I could feel her warmth, the silkiness of her skin.

 

I was touching her.

 

I buried my fingers in her ponytail and sobbed.

 

I missed her hair. I missed mine. I missed her. I missed me.

 

“Tell me who did this to you,” she said, and she was crying, too. We’d never been able to stand each other’s tears. We’d always ended up crying with each other. Then made pacts that we would stand up for each other forever, take care of each other forever.
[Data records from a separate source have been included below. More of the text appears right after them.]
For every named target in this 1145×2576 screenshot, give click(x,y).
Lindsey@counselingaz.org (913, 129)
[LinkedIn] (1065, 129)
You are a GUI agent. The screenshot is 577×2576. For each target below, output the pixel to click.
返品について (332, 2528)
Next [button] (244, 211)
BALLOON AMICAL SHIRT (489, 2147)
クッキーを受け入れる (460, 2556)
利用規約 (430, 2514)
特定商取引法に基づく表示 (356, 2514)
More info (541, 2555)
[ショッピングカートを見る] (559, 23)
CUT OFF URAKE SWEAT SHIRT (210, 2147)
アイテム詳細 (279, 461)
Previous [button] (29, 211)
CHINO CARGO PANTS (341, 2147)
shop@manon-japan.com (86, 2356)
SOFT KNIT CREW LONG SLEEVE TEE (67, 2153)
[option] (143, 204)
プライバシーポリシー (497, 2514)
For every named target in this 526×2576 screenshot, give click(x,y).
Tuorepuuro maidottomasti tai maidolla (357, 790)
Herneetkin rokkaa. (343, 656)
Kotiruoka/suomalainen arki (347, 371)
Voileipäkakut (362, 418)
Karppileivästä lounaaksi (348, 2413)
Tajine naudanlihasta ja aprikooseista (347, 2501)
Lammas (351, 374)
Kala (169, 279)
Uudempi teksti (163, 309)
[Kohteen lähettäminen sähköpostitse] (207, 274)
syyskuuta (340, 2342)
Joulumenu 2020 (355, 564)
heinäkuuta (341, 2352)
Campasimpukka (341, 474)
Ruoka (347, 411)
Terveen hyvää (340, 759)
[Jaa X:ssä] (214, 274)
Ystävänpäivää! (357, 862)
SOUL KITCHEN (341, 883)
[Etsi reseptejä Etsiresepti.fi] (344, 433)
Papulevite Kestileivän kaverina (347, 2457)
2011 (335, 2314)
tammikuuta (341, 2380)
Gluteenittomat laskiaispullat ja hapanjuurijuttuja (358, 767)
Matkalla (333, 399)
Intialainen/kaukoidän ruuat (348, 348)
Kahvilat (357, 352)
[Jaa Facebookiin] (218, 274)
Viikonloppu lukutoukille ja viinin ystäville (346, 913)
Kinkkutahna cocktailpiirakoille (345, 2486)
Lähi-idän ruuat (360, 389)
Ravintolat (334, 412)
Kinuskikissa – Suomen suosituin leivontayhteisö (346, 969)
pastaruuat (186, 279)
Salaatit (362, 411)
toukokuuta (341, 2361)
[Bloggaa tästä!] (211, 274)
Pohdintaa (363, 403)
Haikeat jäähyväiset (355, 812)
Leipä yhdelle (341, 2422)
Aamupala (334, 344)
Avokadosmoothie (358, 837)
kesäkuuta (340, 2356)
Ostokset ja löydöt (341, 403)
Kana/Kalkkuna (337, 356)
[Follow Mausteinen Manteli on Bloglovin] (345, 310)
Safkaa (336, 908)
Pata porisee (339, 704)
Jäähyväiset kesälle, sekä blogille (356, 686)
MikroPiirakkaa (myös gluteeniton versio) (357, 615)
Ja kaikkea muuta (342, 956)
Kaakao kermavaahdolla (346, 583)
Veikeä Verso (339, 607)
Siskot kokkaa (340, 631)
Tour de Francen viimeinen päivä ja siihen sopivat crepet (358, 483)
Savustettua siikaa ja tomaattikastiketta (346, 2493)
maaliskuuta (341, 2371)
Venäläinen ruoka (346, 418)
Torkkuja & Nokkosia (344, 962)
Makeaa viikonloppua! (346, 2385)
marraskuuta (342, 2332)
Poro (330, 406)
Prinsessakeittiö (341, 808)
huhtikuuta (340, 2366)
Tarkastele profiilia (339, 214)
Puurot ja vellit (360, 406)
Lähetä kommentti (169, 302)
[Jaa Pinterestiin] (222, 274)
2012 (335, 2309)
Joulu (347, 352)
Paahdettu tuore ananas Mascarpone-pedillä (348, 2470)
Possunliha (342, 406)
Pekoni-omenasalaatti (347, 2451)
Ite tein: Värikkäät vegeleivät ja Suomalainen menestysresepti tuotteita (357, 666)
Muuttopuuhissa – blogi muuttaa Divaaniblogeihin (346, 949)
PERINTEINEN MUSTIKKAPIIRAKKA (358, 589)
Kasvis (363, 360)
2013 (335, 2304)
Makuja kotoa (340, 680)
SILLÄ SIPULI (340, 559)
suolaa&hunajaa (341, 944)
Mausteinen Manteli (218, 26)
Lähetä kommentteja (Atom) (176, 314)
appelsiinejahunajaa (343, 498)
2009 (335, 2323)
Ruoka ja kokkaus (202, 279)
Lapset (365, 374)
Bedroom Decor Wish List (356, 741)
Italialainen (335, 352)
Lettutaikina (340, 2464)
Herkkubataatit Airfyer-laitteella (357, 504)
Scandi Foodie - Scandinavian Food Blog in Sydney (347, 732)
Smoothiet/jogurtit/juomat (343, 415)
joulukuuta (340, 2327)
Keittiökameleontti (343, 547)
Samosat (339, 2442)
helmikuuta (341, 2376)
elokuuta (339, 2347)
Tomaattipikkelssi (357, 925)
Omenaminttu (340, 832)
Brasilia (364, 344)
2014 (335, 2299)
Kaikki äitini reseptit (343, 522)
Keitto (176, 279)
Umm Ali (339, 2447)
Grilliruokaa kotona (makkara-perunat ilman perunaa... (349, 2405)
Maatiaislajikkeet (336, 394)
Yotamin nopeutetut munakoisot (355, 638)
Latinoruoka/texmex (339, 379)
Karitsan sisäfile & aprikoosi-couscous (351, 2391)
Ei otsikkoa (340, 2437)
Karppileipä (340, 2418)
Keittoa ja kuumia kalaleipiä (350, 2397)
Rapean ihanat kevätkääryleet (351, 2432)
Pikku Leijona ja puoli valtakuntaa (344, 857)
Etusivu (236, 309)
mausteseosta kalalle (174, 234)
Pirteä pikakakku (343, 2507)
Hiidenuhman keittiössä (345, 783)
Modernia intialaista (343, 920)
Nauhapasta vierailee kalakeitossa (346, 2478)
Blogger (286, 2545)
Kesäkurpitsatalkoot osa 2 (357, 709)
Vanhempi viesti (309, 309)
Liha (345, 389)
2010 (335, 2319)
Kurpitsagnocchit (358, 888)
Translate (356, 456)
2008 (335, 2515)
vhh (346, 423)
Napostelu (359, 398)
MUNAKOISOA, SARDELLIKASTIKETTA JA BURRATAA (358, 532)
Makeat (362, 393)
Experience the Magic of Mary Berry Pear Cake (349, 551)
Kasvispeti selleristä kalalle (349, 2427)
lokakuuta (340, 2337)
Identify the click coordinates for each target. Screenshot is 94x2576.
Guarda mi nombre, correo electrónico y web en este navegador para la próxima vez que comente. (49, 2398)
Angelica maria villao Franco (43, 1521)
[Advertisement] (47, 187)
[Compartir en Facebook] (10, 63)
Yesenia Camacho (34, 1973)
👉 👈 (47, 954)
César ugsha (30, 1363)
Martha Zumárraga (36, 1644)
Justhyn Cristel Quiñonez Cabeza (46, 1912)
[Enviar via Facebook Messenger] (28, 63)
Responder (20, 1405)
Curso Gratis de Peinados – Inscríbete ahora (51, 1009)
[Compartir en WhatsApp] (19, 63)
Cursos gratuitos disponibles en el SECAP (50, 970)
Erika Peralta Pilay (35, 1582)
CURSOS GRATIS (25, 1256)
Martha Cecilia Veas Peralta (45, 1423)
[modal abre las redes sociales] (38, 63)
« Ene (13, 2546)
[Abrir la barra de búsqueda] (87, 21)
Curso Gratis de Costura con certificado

Pacts that I now knew we’d started making when she was three and I was one, and we’d been left in a world that wasn’t ours—to hide us, I’d begun to suspect.

 

“Is it really you, Alina?”

 

“Look at me, Junior.” She pulled away, and used one of the towels to dry my tears, then dried her own. “It’s me. It’s really me. Look, I’m here. God, I’ve missed you!” She laughed again and this time I laughed with her.

 

When you lose someone you love abruptly, without warning, you dream of getting the chance to see them, just one more time, please God, one more time again. Every night after her funeral I’d lay awake in my bedroom, down the hall from hers, and call good night, even though I knew it would never be answered again.

 

I’d lay there clutching photographs, re-creating her face in my mind in exacting detail, as if—if I got it exactly perfectly right—I could take it into my dreams, and use it as a road map to lead me to her.

 

Some nights, I couldn’t see her face and I cried, begged her to come back. I offered all kinds of deals to God—He doesn’t make them, by the way. In my despair, I offered deals to anyone or anything that would listen.

 

Something had heard me. Here was my chance to see her again. I didn’t care how. I didn’t care why. I absorbed every detail.

 

There was the mole high on her left cheek. I touched it. There were the freckles on her nose that drove her crazy, the tiny scar on her lower lip from where I’d accidentally bashed her in the mouth with a guitar when we were kids. There were those sunny green eyes, like mine but with more gold flecks. There was the long blond hair, so much like mine used to be.

 

She was wearing the tiny sterling silver heart earrings I’d saved for six months to buy her from Tiffany’s for her twenty-first birthday.

 

This was Alina, right down to her toenails painted her favorite summer shade, Cajun Shrimp. It clashed horribly with her lime bikini and I told her so.

 

She laughed and took off across the sand. “Come on, Junior, let’s play.”

 

I sat, frozen for a long moment.

 

I can’t tell you all the thoughts that went through my head then: This isn’t real, it can’t be. Maybe it is. Maybe it’s dangerous. Could this be my sister in another dimension, another version of her, but Alina all the same? Hurry up and ask her questions about her journal and the Lord Master and what happened in Dublin. Don’t ask her questions; she might disappear. All those thoughts passed swiftly and left a single directive in their wake: Play with your sister right here, right now. Take it for what it is.

 

I stood and ran across the sand, kicking up white powder with my heels. My legs were long, my body strong, my heart complete.

 

I played volleyball with my sister. We drank Coronas in the sun. I hadn’t brought the limes, of course, but we found a margarine bowl of them in the cooler, and squeezed them into the bottles, pulp slipping down the frosty sides. A beer would never taste so good again as it did that day with Alina in Faery.